Das Kalkül hinter den Entführungen:
Die Hamas teilte mit, dass sie die Geiseln in der gesamten palästinensische Enklave versteckt halte, um Israel von einem grossen Gegenangriff abzuhalten. «Jedes Mal, wenn Israel ohne vorherige Warnung Zivilisten in ihren Häusern in Gaza angreift, wird ein gefangener israelischer Zivilist getötet», warnte Abu Obeida, Sprecher der Kassam-Brigaden, einer Unterorganisation der Hamas. Die Terrororganisation benutzt die Geiseln somit als menschliche Schutzschilde.
Trotzdem kündigte Israel nach dem Grossangriff massive Vergeltung an und leitete die Militäroperation «Eisernes Schwert» ein. Dafür sind 300'000 Reservisten mobilisiert worden. Mehr als 500 Ziele der Hamas seien bereits beschossen worden. Die Versorgung mit Energie und Nahrungsmitteln wird blockiert.
Die USA rechnen damit, dass bald auch Bodentruppen nach Gaza geschickt werden. «Wir werden die Realität vor Ort in Gaza für die nächsten 50 Jahre verändern», heisst es seitens des israelischen Verteidigungsministeriums. Ziel sei es, die Geiseln zu befreien und die Hamas zu zerstören.
Der Einsatz von Bodentruppen dürfte im dicht besiedelten Gaza schwierig werden. «Die Terrororganisation ist in der Zivilgesellschaft des Gazastreifens verankert», sagt Terrorismusforscher Peter Neumann dem ORF. Die Geiselnahme verkompliziert die Offensive zusätzlich. Jaakov Amidror, ehemaliger Sicherheitsberater von Benjamin Netanjahu, geht allerdings davon aus, dass die Entführungen die Regierung nicht davon abhalten, Gaza so lange zu bombardieren, bis die Hamas zerstört sei.
Der stellvertretende Hamas-Chef Saleh al-Arouri deutete bereits an, dass man die Geiseln für Vermittlungen verschleppt habe. Forderungen hat die Hamas bislang keine gestellt. Experten zufolge würden die Zeichen aktuell nicht auf einen Verhandlungsprozess hindeuten. Diese Prozesse würden sich über mehrere Jahre erstrecken. Weder Israel noch die Hamas hätten die Geduld dazu, sagt Peter Neumann gegenüber SRF.

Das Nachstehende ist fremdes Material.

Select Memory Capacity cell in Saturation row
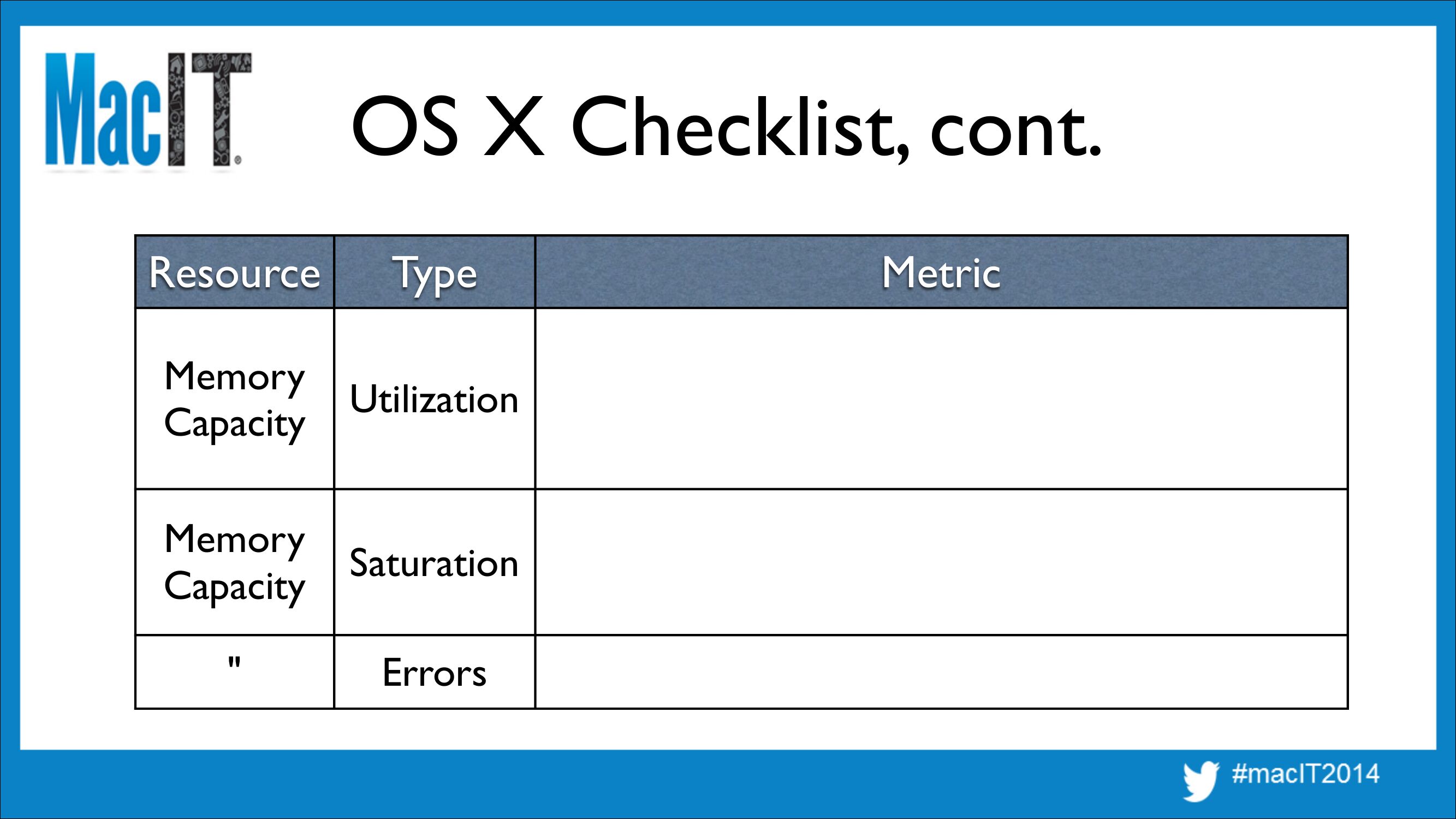This screenshot has height=819, width=1456. [235, 562]
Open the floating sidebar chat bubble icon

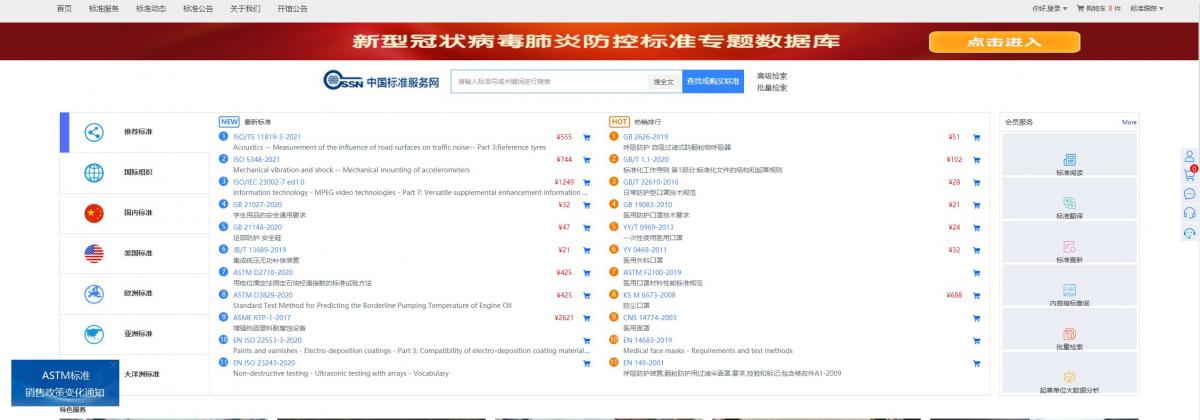tap(1189, 194)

Von Vorteil wäre allerdings, dass die Hamas stark hierarchisch organisiert sei, sagt Verhandlungsexperte Matthias Schranner dem ZDF. Israel wisse, mit wem man Kontakt aufnehmen müsse.
Die Hamas erhofft sich durch die Geiseln einen Gefangenenaustausch. Berichten zufolge hat die Hamas bereits einen solchen gefordert – und vorerst wieder ausgeschlossen: «Der Militäreinsatz dauert an, deshalb gibt es derzeit keine Chance für Verhandlungen über das Thema Gefangene oder irgendetwas anderes», sagte ein Hamas-Vertreter. 4500 Palästinenser befinden sich laut der Menschenrechtsorganisation Betselem in israelischen Gefängnissen, darunter 183 aus dem Gazastreifen.
In Sache Gefangenenaustausch zeigte sich Israel in der Vergangenheit verhandlungsbereit. Der wohl bekannteste Gefangene des Nahen Osten ist der israelische Soldat Gilad Schalit. 2006 wurde der damals 20-Jährige von der Hamas nach Gaza entführt. Fünf Jahre später ist er im Rahmen eines Gefangenenaustauschs freigelassen worden. Der Preis für die Freilassung war hoch: Israel entliess im Gegenzug 1027 palästinensische Häftlinge. Die ersten Freilassungen erfolgten im Austausch gegen ein Lebenszeichen.